Most present classifications of retinal dystrophies are based on whether the disease is progressive or stationary and whether the retinal disease is generalized or located predominantly in the macula. Generalized retinal dystrophies are further divided according to which type of photoreceptor is mainly affected in the early stages and most severely throughout the course of the disease. Additional findings such as yellow-white fundus flecks and a dark choroid on fluorescein angiography, as in Stargardt disease (STGD), are attributed to specific retinal disorders. 

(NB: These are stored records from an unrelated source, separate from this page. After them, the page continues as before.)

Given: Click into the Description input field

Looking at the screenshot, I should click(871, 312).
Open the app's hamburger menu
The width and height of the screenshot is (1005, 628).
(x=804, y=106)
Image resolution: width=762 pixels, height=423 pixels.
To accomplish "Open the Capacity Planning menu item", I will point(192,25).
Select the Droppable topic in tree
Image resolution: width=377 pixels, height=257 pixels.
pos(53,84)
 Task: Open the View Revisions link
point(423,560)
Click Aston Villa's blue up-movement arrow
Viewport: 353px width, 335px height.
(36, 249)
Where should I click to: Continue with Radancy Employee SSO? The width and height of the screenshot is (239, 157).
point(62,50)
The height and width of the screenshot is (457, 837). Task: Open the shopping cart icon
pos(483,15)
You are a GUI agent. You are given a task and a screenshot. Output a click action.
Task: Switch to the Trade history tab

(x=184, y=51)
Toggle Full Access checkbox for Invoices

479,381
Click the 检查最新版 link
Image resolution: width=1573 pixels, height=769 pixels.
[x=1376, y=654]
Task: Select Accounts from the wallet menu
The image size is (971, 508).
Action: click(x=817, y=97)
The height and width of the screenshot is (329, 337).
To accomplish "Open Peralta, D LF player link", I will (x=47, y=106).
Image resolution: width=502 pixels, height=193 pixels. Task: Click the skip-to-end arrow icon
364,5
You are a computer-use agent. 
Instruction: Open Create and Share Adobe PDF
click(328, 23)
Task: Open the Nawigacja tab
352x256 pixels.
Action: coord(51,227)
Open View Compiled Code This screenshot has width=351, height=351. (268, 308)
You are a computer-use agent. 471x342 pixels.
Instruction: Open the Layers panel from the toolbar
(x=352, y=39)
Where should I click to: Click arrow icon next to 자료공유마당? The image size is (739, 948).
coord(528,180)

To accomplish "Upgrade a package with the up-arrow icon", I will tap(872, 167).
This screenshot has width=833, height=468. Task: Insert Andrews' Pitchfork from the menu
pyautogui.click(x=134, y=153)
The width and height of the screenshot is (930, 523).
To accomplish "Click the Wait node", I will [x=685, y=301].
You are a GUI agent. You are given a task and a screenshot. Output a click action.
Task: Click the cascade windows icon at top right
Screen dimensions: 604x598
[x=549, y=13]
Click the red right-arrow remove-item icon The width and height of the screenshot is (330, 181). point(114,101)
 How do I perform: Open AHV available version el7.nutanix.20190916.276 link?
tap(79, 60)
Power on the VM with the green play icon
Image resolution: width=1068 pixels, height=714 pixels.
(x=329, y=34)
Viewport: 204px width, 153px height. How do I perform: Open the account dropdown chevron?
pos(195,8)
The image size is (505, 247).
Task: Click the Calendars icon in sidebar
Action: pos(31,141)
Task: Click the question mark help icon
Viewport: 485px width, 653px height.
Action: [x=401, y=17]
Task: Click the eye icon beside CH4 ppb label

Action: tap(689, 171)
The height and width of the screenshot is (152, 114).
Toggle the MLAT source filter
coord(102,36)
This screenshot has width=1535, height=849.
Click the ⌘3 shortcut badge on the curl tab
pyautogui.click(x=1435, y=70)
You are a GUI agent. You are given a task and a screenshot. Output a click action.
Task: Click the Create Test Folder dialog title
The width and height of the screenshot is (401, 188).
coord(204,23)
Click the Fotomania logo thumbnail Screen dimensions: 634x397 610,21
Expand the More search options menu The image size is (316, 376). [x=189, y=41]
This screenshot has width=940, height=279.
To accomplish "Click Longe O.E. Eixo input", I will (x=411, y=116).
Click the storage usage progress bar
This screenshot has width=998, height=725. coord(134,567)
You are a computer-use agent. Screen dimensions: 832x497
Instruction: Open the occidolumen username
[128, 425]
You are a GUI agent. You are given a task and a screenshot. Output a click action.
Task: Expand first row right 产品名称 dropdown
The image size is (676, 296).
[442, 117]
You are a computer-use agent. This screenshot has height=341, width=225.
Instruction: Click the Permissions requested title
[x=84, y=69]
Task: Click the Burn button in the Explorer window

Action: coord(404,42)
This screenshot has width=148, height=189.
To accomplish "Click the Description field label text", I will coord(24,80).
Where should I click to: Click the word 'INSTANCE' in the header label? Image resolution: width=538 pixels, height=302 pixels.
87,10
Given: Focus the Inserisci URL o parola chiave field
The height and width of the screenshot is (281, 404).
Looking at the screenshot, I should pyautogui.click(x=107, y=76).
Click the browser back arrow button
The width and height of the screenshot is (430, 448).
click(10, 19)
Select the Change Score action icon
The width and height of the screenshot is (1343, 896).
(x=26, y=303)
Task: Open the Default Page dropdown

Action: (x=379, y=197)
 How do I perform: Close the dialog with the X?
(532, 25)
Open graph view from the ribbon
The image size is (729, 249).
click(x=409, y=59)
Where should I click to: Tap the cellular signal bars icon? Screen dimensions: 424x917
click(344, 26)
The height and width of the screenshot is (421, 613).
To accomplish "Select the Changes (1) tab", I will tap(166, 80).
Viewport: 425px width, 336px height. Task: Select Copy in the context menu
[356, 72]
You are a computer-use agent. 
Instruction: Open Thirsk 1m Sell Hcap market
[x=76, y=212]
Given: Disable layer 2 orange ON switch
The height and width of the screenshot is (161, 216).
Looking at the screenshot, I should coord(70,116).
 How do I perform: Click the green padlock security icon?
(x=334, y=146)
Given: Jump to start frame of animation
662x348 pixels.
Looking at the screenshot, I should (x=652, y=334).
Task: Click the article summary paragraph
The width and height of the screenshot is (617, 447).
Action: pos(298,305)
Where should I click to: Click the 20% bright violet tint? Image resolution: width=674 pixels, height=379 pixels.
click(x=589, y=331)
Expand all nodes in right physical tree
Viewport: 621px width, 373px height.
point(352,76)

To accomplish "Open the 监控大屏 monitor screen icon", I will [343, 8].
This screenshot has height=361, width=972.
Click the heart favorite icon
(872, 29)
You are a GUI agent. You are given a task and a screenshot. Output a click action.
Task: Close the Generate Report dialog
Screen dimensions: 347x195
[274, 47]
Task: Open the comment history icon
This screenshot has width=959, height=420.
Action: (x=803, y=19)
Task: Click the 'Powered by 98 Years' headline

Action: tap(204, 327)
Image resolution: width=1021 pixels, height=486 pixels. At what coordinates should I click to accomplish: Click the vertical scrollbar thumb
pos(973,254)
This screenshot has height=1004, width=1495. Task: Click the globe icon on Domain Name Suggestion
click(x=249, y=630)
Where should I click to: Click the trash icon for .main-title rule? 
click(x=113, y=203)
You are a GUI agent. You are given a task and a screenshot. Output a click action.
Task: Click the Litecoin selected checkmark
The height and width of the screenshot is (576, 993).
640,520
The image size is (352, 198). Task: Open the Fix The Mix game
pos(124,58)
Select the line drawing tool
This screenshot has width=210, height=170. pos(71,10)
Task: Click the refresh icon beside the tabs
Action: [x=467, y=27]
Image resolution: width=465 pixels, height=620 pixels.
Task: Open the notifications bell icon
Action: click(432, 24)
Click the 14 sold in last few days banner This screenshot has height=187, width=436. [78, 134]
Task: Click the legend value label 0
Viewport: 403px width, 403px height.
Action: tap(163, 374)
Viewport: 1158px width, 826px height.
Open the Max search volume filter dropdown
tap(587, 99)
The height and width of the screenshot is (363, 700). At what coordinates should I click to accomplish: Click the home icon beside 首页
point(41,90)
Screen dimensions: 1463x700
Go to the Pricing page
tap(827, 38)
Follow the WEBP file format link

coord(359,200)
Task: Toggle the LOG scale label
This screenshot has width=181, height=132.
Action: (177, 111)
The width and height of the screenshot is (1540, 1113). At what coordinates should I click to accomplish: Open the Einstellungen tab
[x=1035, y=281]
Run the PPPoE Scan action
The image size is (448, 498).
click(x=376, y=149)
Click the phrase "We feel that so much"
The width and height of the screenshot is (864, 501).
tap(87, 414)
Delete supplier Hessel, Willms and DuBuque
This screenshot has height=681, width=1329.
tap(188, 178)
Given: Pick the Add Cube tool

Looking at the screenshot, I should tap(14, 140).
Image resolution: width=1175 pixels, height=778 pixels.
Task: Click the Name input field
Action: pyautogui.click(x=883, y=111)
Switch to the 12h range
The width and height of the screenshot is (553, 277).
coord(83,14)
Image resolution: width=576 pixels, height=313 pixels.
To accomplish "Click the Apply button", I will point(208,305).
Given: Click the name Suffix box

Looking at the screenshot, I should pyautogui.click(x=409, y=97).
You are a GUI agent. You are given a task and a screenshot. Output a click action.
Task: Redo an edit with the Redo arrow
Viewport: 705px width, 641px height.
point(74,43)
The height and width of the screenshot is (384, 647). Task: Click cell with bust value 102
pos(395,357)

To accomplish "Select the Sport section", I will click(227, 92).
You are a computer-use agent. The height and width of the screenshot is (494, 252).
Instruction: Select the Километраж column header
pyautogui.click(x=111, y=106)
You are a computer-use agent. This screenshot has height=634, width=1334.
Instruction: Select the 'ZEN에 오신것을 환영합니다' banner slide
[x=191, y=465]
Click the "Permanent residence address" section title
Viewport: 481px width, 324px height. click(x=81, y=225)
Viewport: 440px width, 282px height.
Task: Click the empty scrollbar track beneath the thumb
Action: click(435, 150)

Although there are several definitions of retinitis pigmentosa (RP), “typical” RP is considered to demonstrate rod–cone patterns of retinal degeneration on the electroretinogram (ERG). 1 2 Patients with typical RP demonstrate progressive loss of night and peripheral vision and show ophthalmoscopic features such as attenuated retinal vessels, bone spicula in the retinal midperiphery and a waxy paleness of the optic disc. Conversely, a group of patients with a progressive retinal disorder shows cone–rod patterns on ERG testing. These retinal dystrophies, commonly described as cone–rod dystrophies (CRDs), form a clinically heterogeneous group of disorders characterized by most of the following features: early loss of visual acuity, deficits in color vision, progressive impairment of the visual field, and, sometimes, nystagmus. In time, pigmentary changes become apparent in the macular area, often followed by variable degrees of midperipheral pigmentation. The ERG is abnormal with either cone (photopic) responses more reduced than rod (scotopic) responses, or equally reduced cone and rod systems. 1 2 3 4 5 6 7 8  
Mutations in the adenosine triphosphate (ATP)-binding cassette transporter (ABCA4) gene are responsible for a spectrum of retinal dystrophies including STGD, autosomal recessive CRD and autosomal recessive RP. 9 10 11 12 13 14 15 ABCA4 is located in the disc membrane of the rod outer segments, and it was demonstrated recently by Kelsell et al. 16 and Sun and Nathans 17 that the ABCA4 gene is also expressed in retinal cones. In the present study we describe a group of patients with autosomal recessive or isolated CRD caused by mutations in the ABCA4 gene. 
Patients and Methods
The protocol of the study adhered to the provisions of the Declaration of Helsinki. After informed consent was obtained, blood samples were taken and molecular analysis on the ABCA4 gene was performed as described by Maugeri et al. 14 The charts of patients with ABCA4 mutations who originally had received diagnoses of isolated or autosomal recessive CRD were reviewed. All patients originated from the University Medical Centre Nijmegen (Nijmegen, The Netherlands) and the University of Heidelberg (Heidelberg, Germany). In this study the diagnosis of CRD was based on the following criteria: initial symptoms of blurred central vision without a history of night blindness, impairment of color vision, and fundoscopic evidence of maculopathy without or with mild peripheral retinopathy. 3 4 5 7 8 In patients with recordable ERGs a cone–rod pattern of degeneration had to be present (i.e., the photopic b-wave impairment had to be greater than or equal to the scotopic b-wave amplitude impairment). Patients 9250 and 13163, who had nonrecordable ERGs, were included because their histories and clinical features were similar to those of other patients with cone–rod degeneration and they were believed to represent advanced cases of CRD. In addition to an ophthalmic examination, Goldmann kinetic perimetry routinely was performed using III-4-e and I-4-e isopters. Color vision was tested with the Ishihara and Panel D15 tests, except in patients 9369, 9378, and 10125, who were tested under conditions described earlier. 18 Because these patients were examined in two different clinics and ERGs were recorded over a long period, the methods, instrumentation, and analysis techniques of the electroretinography varied. The ERGs in patients 9369, 9378, 10125, and 11872 were performed as described by Thijssen et al. 19 The ERG method used in patients 9370, 9553, 9633, and 13163 was described by Alexandridis and Krastel. 20 The ERGs of the remaining patients (9250, 9371, and 9650) are of a more recent date and were performed according to International Society for Clinical Electrophysiology of Vision (ISCEV) standards. 21 Fundus photographs were taken in most patients and some of the patients (9650, 9369, 9378, and 10125) also underwent fluorescein angiography. 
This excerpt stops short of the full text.